[Collected data]

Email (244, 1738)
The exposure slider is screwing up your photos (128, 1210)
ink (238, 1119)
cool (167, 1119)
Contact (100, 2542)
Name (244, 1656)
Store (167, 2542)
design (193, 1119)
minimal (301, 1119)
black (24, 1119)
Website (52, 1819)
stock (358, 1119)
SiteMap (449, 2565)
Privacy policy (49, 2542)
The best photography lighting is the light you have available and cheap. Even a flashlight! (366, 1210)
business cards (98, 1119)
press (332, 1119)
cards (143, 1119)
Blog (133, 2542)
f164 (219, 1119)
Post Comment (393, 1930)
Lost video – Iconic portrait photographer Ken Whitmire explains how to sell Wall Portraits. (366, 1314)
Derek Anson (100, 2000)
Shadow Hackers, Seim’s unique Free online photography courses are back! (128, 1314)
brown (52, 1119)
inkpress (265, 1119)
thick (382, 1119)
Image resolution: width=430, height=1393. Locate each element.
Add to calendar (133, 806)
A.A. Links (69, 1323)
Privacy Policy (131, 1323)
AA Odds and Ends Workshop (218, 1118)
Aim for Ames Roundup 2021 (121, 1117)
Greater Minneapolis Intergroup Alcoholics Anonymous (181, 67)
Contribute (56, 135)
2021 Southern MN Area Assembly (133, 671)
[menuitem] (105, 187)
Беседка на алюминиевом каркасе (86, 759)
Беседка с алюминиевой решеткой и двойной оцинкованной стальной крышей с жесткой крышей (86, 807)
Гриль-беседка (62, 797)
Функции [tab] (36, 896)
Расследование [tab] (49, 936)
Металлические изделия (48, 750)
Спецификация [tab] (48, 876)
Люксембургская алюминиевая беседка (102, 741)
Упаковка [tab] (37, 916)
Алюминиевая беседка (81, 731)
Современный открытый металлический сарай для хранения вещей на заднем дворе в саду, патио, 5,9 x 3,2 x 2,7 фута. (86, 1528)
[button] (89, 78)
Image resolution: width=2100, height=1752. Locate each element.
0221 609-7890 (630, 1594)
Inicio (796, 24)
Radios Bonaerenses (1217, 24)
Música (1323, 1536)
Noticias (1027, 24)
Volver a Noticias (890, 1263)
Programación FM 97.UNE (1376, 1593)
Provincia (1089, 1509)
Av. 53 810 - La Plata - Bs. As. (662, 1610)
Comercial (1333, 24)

Exercise instructions:
The lines to set down, exactly and with both ends included, run from the one containing "AA Odds and Ends Workshop (218, 1118)" to the last line of the data above.

Response to the exercise:
AA Odds and Ends Workshop (218, 1118)
Aim for Ames Roundup 2021 (121, 1117)
Greater Minneapolis Intergroup Alcoholics Anonymous (181, 67)
Contribute (56, 135)
2021 Southern MN Area Assembly (133, 671)
[menuitem] (105, 187)
Беседка на алюминиевом каркасе (86, 759)
Беседка с алюминиевой решеткой и двойной оцинкованной стальной крышей с жесткой крышей (86, 807)
Гриль-беседка (62, 797)
Функции [tab] (36, 896)
Расследование [tab] (49, 936)
Металлические изделия (48, 750)
Спецификация [tab] (48, 876)
Люксембургская алюминиевая беседка (102, 741)
Упаковка [tab] (37, 916)
Алюминиевая беседка (81, 731)
Современный открытый металлический сарай для хранения вещей на заднем дворе в саду, патио, 5,9 x 3,2 x 2,7 фута. (86, 1528)
[button] (89, 78)
Image resolution: width=2100, height=1752. Locate each element.
0221 609-7890 (630, 1594)
Inicio (796, 24)
Radios Bonaerenses (1217, 24)
Música (1323, 1536)
Noticias (1027, 24)
Volver a Noticias (890, 1263)
Programación FM 97.UNE (1376, 1593)
Provincia (1089, 1509)
Av. 53 810 - La Plata - Bs. As. (662, 1610)
Comercial (1333, 24)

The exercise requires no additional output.